▶ _Set exercise_: Replace every "dropdown" in the items below with "drop-down list" and reproduce them with no other changes.
#### Data entries
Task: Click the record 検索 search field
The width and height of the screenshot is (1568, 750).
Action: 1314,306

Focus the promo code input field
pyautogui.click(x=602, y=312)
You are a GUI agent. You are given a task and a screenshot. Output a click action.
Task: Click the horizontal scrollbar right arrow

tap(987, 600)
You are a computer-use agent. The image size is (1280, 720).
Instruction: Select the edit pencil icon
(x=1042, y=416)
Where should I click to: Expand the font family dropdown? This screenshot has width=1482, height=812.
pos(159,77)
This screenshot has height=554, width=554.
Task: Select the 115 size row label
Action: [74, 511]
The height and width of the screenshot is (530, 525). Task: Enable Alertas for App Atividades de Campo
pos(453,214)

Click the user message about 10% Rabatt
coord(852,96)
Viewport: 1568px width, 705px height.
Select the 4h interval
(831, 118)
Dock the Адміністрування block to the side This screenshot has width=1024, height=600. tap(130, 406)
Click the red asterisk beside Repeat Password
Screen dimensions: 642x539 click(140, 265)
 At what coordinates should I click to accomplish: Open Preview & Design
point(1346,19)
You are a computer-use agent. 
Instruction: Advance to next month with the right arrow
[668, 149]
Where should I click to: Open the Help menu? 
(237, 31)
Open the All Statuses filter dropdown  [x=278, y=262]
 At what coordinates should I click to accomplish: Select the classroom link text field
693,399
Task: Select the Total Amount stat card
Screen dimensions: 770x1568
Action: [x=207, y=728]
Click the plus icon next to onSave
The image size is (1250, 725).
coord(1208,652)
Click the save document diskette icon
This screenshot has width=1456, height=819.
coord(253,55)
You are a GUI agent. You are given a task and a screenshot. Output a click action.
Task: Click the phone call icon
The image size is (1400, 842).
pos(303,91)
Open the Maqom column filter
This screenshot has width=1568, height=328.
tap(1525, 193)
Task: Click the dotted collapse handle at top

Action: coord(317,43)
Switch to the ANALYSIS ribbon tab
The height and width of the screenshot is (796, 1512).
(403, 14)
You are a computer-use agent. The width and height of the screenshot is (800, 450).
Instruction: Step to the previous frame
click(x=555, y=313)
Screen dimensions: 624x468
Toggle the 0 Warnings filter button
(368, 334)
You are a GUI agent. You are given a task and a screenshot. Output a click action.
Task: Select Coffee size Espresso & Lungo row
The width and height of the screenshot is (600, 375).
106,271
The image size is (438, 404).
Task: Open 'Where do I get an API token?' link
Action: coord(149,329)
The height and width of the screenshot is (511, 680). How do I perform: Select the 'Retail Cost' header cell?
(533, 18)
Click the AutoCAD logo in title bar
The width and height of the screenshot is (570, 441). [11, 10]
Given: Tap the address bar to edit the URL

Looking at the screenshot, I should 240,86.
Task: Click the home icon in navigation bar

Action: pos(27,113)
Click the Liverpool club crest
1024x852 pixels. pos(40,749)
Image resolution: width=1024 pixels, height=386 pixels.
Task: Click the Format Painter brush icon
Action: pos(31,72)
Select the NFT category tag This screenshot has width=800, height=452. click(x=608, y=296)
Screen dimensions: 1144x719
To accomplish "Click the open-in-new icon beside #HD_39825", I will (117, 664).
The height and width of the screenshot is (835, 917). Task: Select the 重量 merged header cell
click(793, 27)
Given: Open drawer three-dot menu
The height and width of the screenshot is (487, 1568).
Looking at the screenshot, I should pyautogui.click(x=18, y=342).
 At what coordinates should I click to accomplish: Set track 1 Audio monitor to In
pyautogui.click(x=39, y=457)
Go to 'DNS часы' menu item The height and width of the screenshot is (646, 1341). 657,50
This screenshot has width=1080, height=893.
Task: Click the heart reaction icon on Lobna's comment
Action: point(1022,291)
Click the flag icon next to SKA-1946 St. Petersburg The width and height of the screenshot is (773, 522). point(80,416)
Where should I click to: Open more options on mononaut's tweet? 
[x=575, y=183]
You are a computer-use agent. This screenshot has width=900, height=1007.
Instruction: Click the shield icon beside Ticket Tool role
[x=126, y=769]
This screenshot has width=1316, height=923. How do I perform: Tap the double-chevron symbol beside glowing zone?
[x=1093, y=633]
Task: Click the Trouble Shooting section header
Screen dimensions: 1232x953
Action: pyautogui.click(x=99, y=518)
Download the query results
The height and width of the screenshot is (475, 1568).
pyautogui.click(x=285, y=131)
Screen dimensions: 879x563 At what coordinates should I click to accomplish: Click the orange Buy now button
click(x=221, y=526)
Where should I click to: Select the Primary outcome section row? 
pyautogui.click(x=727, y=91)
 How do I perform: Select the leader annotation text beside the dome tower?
########
▶ _Written answer_:
Task: Click the record 検索 search field
The width and height of the screenshot is (1568, 750).
Action: 1314,306

Focus the promo code input field
pyautogui.click(x=602, y=312)
You are a GUI agent. You are given a task and a screenshot. Output a click action.
Task: Click the horizontal scrollbar right arrow

tap(987, 600)
You are a computer-use agent. The image size is (1280, 720).
Instruction: Select the edit pencil icon
(x=1042, y=416)
Where should I click to: Expand the font family drop-down list? This screenshot has width=1482, height=812.
pos(159,77)
This screenshot has height=554, width=554.
Task: Select the 115 size row label
Action: [74, 511]
The height and width of the screenshot is (530, 525). Task: Enable Alertas for App Atividades de Campo
pos(453,214)

Click the user message about 10% Rabatt
coord(852,96)
Viewport: 1568px width, 705px height.
Select the 4h interval
(831, 118)
Dock the Адміністрування block to the side This screenshot has width=1024, height=600. tap(130, 406)
Click the red asterisk beside Repeat Password
Screen dimensions: 642x539 click(140, 265)
 At what coordinates should I click to accomplish: Open Preview & Design
point(1346,19)
You are a computer-use agent. 
Instruction: Advance to next month with the right arrow
[668, 149]
Where should I click to: Open the Help menu? 
(237, 31)
Open the All Statuses filter drop-down list  [x=278, y=262]
 At what coordinates should I click to accomplish: Select the classroom link text field
693,399
Task: Select the Total Amount stat card
Screen dimensions: 770x1568
Action: [x=207, y=728]
Click the plus icon next to onSave
The image size is (1250, 725).
coord(1208,652)
Click the save document diskette icon
This screenshot has width=1456, height=819.
coord(253,55)
You are a GUI agent. You are given a task and a screenshot. Output a click action.
Task: Click the phone call icon
The image size is (1400, 842).
pos(303,91)
Open the Maqom column filter
This screenshot has width=1568, height=328.
tap(1525, 193)
Task: Click the dotted collapse handle at top

Action: coord(317,43)
Switch to the ANALYSIS ribbon tab
The height and width of the screenshot is (796, 1512).
(403, 14)
You are a computer-use agent. The width and height of the screenshot is (800, 450).
Instruction: Step to the previous frame
click(x=555, y=313)
Screen dimensions: 624x468
Toggle the 0 Warnings filter button
(368, 334)
You are a GUI agent. You are given a task and a screenshot. Output a click action.
Task: Select Coffee size Espresso & Lungo row
The width and height of the screenshot is (600, 375).
106,271
The image size is (438, 404).
Task: Open 'Where do I get an API token?' link
Action: coord(149,329)
The height and width of the screenshot is (511, 680). How do I perform: Select the 'Retail Cost' header cell?
(533, 18)
Click the AutoCAD logo in title bar
The width and height of the screenshot is (570, 441). [11, 10]
Given: Tap the address bar to edit the URL

Looking at the screenshot, I should 240,86.
Task: Click the home icon in navigation bar

Action: pos(27,113)
Click the Liverpool club crest
1024x852 pixels. pos(40,749)
Image resolution: width=1024 pixels, height=386 pixels.
Task: Click the Format Painter brush icon
Action: pos(31,72)
Select the NFT category tag This screenshot has width=800, height=452. click(x=608, y=296)
Screen dimensions: 1144x719
To accomplish "Click the open-in-new icon beside #HD_39825", I will (117, 664).
The height and width of the screenshot is (835, 917). Task: Select the 重量 merged header cell
click(793, 27)
Given: Open drawer three-dot menu
The height and width of the screenshot is (487, 1568).
Looking at the screenshot, I should pyautogui.click(x=18, y=342).
 At what coordinates should I click to accomplish: Set track 1 Audio monitor to In
pyautogui.click(x=39, y=457)
Go to 'DNS часы' menu item The height and width of the screenshot is (646, 1341). 657,50
This screenshot has width=1080, height=893.
Task: Click the heart reaction icon on Lobna's comment
Action: point(1022,291)
Click the flag icon next to SKA-1946 St. Petersburg The width and height of the screenshot is (773, 522). point(80,416)
Where should I click to: Open more options on mononaut's tweet? 
[x=575, y=183]
You are a computer-use agent. This screenshot has width=900, height=1007.
Instruction: Click the shield icon beside Ticket Tool role
[x=126, y=769]
This screenshot has width=1316, height=923. How do I perform: Tap the double-chevron symbol beside glowing zone?
[x=1093, y=633]
Task: Click the Trouble Shooting section header
Screen dimensions: 1232x953
Action: pyautogui.click(x=99, y=518)
Download the query results
The height and width of the screenshot is (475, 1568).
pyautogui.click(x=285, y=131)
Screen dimensions: 879x563 At what coordinates should I click to accomplish: Click the orange Buy now button
click(x=221, y=526)
Where should I click to: Select the Primary outcome section row? 
pyautogui.click(x=727, y=91)
 How do I perform: Select the leader annotation text beside the dome tower?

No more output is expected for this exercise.